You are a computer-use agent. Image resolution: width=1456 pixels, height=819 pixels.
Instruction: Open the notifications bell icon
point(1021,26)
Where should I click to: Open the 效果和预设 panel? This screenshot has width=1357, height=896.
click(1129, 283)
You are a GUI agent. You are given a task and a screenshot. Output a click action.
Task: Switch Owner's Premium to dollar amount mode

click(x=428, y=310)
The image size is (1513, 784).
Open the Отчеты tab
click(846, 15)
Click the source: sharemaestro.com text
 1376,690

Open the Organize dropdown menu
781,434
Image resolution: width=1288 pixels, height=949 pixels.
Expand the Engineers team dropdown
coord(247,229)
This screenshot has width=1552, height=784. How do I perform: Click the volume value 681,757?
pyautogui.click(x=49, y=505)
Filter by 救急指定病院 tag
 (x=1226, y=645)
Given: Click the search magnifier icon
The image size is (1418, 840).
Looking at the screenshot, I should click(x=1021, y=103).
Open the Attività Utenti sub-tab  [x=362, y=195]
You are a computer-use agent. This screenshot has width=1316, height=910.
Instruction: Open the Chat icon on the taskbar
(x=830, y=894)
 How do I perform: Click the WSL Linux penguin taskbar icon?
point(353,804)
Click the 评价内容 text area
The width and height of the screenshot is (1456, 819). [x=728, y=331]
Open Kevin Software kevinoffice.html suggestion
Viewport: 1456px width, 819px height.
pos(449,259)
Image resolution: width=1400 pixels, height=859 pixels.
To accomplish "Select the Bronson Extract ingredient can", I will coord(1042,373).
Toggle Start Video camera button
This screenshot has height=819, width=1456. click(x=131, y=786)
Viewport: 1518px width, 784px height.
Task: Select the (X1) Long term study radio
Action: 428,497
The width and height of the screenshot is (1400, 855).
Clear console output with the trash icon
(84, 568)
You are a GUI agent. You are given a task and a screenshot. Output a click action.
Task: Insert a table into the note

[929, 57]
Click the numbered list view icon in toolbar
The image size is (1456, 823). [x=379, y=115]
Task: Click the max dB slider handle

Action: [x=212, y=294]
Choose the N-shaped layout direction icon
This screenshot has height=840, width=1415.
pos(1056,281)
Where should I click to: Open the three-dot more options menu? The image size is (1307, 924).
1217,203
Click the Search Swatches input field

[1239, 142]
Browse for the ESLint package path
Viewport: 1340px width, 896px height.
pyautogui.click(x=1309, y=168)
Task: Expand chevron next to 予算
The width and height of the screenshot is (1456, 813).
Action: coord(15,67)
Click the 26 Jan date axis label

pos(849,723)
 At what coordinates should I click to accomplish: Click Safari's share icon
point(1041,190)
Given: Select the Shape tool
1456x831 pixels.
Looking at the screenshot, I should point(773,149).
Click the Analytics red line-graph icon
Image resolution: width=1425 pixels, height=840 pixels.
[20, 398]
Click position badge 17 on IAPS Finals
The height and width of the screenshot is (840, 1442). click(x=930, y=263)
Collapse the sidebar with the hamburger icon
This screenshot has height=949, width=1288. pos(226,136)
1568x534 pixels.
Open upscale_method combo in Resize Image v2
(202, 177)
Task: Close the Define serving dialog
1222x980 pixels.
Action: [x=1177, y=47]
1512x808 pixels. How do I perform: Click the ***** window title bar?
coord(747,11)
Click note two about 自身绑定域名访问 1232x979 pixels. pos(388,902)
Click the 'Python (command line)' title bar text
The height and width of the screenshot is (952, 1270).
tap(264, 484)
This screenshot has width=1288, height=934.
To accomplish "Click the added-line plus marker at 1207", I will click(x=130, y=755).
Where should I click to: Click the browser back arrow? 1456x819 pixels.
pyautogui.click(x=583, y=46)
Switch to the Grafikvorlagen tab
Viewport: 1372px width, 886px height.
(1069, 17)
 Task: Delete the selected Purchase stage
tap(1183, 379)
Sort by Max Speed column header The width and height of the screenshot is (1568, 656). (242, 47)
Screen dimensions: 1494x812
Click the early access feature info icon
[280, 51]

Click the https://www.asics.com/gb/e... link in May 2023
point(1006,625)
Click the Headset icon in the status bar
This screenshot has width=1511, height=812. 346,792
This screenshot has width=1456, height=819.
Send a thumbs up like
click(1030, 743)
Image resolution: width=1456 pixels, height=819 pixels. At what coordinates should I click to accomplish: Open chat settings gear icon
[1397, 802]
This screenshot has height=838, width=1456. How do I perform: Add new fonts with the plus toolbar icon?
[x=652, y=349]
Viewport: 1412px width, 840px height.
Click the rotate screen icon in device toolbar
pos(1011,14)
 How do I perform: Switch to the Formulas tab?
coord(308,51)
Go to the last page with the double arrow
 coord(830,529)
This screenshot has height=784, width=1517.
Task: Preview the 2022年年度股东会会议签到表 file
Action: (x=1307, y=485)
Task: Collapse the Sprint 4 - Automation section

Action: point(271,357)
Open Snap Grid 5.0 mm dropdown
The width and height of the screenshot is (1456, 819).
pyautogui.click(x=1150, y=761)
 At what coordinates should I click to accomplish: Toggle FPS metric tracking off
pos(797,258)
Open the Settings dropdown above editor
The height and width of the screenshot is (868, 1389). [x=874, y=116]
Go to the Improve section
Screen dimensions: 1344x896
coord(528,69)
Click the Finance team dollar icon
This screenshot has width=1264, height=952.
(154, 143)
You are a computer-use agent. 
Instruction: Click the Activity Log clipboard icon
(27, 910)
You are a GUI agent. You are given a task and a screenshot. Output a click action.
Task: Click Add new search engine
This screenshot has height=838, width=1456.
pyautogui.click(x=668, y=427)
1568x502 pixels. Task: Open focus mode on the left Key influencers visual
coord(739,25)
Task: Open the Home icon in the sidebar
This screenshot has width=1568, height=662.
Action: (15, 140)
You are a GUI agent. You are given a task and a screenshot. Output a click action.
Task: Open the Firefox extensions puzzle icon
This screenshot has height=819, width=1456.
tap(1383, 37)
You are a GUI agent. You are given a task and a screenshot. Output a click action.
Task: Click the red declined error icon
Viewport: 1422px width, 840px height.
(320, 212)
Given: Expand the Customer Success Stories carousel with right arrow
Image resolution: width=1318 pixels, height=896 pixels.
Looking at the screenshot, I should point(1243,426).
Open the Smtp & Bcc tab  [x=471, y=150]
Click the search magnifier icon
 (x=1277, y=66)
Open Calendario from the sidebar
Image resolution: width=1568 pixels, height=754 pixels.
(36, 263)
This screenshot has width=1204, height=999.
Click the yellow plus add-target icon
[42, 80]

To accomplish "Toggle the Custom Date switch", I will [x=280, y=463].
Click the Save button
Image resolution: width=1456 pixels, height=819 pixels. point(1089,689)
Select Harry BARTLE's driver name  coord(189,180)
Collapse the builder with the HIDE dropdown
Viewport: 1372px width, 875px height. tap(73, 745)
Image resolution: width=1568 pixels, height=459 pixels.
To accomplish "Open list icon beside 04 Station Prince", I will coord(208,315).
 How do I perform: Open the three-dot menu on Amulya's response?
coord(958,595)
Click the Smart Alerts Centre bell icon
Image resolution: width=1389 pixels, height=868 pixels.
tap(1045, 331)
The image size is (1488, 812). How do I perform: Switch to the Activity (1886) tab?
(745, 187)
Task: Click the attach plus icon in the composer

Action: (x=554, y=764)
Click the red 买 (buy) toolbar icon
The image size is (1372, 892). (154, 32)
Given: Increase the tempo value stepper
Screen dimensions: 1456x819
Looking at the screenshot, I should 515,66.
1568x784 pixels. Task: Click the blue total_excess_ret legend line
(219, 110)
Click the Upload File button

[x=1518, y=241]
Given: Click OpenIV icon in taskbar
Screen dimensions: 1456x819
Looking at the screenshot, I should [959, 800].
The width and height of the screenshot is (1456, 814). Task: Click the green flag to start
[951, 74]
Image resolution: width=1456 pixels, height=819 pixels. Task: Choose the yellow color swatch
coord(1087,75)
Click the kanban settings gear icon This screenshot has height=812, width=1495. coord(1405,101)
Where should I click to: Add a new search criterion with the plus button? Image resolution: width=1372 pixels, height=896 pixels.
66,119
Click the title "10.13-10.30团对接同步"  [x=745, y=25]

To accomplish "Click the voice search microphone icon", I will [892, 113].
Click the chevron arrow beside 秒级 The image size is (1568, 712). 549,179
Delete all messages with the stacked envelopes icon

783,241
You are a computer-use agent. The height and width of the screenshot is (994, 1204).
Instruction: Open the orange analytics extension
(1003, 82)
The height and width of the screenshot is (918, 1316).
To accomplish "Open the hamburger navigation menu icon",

===

▶ Assigned task
After locating the line containing "How do I perform: Open", write out that line and all remaining lines of the records exactly, with nothing added.

▶ Completed exercise
 How do I perform: Open the three-dot menu on Amulya's response?
coord(958,595)
Click the Smart Alerts Centre bell icon
Image resolution: width=1389 pixels, height=868 pixels.
tap(1045, 331)
The image size is (1488, 812). How do I perform: Switch to the Activity (1886) tab?
(745, 187)
Task: Click the attach plus icon in the composer

Action: (x=554, y=764)
Click the red 买 (buy) toolbar icon
The image size is (1372, 892). (154, 32)
Given: Increase the tempo value stepper
Screen dimensions: 1456x819
Looking at the screenshot, I should 515,66.
1568x784 pixels. Task: Click the blue total_excess_ret legend line
(219, 110)
Click the Upload File button

[x=1518, y=241]
Given: Click OpenIV icon in taskbar
Screen dimensions: 1456x819
Looking at the screenshot, I should [959, 800].
The width and height of the screenshot is (1456, 814). Task: Click the green flag to start
[951, 74]
Image resolution: width=1456 pixels, height=819 pixels. Task: Choose the yellow color swatch
coord(1087,75)
Click the kanban settings gear icon This screenshot has height=812, width=1495. coord(1405,101)
Where should I click to: Add a new search criterion with the plus button? Image resolution: width=1372 pixels, height=896 pixels.
66,119
Click the title "10.13-10.30团对接同步"  [x=745, y=25]

To accomplish "Click the voice search microphone icon", I will [892, 113].
Click the chevron arrow beside 秒级 The image size is (1568, 712). 549,179
Delete all messages with the stacked envelopes icon

783,241
You are a computer-use agent. The height and width of the screenshot is (994, 1204).
Instruction: Open the orange analytics extension
(1003, 82)
The height and width of the screenshot is (918, 1316).
To accomplish "Open the hamburger navigation menu icon",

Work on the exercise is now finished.